Experimental drug for PD well-tolerated, offers cognitive benefits

In the treatment of patients with Parkinson’s disease (PD), the muscarinic acetylcholine M1 positive allosteric modulator TAK-071 falls short of improving gait, according to the results of a phase II study. However, the drug appears to be well-tolerated and have positive effect on cognition.

The study included 54 PD patients (mean age 69.7 years, 83 percent male) who had experienced at least one episode fall in the prior 12 months, had a Montreal Cognitive Assessment score of 11–26 (median 24), and had received stable antiparkinsonian medications and no acetylcholinesterase inhibitors. These patients were randomly assigned to receive once-daily oral TAK-071 or placebo for 6 weeks, followed by washout and 6 weeks of crossover treatment.

Change in gait variability, the primary efficacy endpoint, was assessed using stride time variability during a 2-minute walk test with or without cognitive load. Change in cognitive composite score consisting of performance on attention, executive function, and memory tests was also assessed as the secondary efficacy endpoint.
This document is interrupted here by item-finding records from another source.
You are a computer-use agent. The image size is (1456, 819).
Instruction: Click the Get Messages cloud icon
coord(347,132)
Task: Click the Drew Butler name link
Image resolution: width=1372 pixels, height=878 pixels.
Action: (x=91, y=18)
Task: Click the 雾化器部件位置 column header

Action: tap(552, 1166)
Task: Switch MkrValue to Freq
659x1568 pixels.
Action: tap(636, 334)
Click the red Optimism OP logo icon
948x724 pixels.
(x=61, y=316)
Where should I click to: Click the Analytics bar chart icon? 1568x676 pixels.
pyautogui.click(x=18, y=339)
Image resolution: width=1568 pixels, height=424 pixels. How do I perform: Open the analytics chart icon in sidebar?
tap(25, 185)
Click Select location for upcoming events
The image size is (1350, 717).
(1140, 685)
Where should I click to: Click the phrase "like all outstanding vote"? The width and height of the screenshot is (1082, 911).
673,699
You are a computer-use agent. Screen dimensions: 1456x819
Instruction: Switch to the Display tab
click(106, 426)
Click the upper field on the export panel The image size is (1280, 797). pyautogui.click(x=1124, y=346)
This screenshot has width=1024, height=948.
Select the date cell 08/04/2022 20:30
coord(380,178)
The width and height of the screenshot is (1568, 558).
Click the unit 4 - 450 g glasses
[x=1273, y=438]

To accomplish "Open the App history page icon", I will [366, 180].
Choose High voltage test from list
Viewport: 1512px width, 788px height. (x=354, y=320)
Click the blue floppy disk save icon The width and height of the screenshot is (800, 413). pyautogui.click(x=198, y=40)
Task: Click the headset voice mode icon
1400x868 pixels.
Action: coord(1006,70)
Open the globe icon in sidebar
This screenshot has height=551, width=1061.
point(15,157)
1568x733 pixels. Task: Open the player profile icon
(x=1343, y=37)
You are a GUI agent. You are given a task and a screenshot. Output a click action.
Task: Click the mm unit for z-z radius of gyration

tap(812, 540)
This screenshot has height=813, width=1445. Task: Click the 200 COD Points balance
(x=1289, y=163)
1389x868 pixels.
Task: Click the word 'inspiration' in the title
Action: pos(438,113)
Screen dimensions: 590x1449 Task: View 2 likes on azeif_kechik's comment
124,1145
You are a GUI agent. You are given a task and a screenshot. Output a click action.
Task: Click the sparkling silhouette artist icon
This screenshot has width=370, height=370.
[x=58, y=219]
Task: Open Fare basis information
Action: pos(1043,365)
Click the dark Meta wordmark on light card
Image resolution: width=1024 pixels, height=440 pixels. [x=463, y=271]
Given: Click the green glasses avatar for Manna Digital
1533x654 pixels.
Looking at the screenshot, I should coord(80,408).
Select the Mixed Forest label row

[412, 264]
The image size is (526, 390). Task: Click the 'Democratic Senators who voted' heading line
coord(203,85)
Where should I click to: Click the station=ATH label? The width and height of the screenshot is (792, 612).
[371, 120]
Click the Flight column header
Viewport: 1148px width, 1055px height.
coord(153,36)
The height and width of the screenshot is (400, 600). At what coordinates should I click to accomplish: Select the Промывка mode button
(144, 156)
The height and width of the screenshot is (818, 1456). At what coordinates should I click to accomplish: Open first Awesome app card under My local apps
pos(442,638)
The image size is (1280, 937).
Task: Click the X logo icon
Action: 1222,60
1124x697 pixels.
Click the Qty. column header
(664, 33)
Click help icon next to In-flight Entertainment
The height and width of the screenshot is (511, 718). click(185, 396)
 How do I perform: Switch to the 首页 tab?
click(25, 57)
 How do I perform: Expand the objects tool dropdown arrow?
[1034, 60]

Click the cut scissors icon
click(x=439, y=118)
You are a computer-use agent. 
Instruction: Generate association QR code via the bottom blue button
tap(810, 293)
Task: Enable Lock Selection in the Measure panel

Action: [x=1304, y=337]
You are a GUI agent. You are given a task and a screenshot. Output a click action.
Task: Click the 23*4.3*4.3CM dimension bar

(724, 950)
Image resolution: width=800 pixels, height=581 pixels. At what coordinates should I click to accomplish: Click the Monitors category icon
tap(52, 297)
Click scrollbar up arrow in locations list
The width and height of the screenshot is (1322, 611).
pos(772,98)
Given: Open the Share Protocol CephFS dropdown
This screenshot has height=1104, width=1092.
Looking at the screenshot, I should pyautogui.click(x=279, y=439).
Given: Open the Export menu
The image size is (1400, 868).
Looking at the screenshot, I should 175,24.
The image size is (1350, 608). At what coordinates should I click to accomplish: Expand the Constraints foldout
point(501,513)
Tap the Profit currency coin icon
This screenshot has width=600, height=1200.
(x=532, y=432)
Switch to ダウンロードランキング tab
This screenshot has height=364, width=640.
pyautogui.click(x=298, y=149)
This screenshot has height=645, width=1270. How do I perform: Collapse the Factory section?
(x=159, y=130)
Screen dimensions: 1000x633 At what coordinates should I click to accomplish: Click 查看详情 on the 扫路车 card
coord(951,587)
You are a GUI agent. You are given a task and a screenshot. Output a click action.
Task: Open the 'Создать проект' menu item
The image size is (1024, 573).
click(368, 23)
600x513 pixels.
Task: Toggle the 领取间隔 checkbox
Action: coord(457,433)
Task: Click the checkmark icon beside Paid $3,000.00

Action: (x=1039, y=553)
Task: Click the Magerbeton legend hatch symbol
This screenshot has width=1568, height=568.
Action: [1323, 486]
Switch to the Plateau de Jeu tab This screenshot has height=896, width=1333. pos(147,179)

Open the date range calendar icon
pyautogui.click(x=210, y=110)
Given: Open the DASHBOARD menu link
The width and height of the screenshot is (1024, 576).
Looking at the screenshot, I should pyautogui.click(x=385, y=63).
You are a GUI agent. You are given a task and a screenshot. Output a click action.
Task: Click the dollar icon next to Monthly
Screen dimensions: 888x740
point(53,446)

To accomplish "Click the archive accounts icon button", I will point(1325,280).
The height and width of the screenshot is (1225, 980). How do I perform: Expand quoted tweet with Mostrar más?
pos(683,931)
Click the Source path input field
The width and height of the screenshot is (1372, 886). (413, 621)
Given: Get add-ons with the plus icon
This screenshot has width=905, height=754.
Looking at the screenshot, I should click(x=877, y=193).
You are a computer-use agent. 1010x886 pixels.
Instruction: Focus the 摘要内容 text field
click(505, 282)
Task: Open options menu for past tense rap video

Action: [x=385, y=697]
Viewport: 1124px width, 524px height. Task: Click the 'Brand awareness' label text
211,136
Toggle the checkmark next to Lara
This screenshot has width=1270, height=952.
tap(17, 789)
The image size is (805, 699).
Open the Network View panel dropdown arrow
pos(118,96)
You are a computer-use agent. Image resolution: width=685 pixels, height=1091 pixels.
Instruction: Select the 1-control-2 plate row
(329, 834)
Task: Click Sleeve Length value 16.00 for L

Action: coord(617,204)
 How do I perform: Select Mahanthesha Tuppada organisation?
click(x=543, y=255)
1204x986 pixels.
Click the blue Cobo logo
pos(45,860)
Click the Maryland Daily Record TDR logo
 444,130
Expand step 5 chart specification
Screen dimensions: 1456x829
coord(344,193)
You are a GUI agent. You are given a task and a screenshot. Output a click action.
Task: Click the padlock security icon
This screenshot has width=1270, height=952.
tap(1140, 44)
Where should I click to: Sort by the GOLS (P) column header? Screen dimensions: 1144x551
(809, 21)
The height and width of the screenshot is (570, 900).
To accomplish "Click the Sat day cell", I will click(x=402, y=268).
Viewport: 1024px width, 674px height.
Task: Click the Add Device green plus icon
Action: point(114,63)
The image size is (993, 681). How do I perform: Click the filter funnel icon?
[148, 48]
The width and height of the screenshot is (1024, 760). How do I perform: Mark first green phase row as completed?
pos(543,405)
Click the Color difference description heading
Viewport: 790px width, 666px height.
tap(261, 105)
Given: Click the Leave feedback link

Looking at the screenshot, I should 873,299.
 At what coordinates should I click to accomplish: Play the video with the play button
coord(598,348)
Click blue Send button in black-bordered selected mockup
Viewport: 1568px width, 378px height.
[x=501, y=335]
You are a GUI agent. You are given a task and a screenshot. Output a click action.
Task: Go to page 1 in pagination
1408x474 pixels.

After 6 weeks of treatment, no significant difference in the change from baseline in stride time variability was seen between the TAK-071 and the placebo groups. This held true in conditions with cognitive load (geometric mean ratio, 1.15, 95 percent confidence interval [CI], 0.94–1.41; p=0.16) and without cognitive load (geometric mean ratio, 1.02, 95 percent CI, 0.88–1.18; p=0.78).

Meanwhile, the change in the cognitive composite score from baseline was significantly greater with TAK-071 than with placebo (least squares mean difference, 0.22, 95 percent CI, 0.05–0.38; p=0.01).

In terms of safety, treatment-emergent adverse events occurred in 36 percent of patients on TAK-071 and in 37 percent of those on placebo. Of note, 8 percent of TAK-071-treated patients had adverse events (gastrointestinal tract events) resulting in withdrawal of the study drug.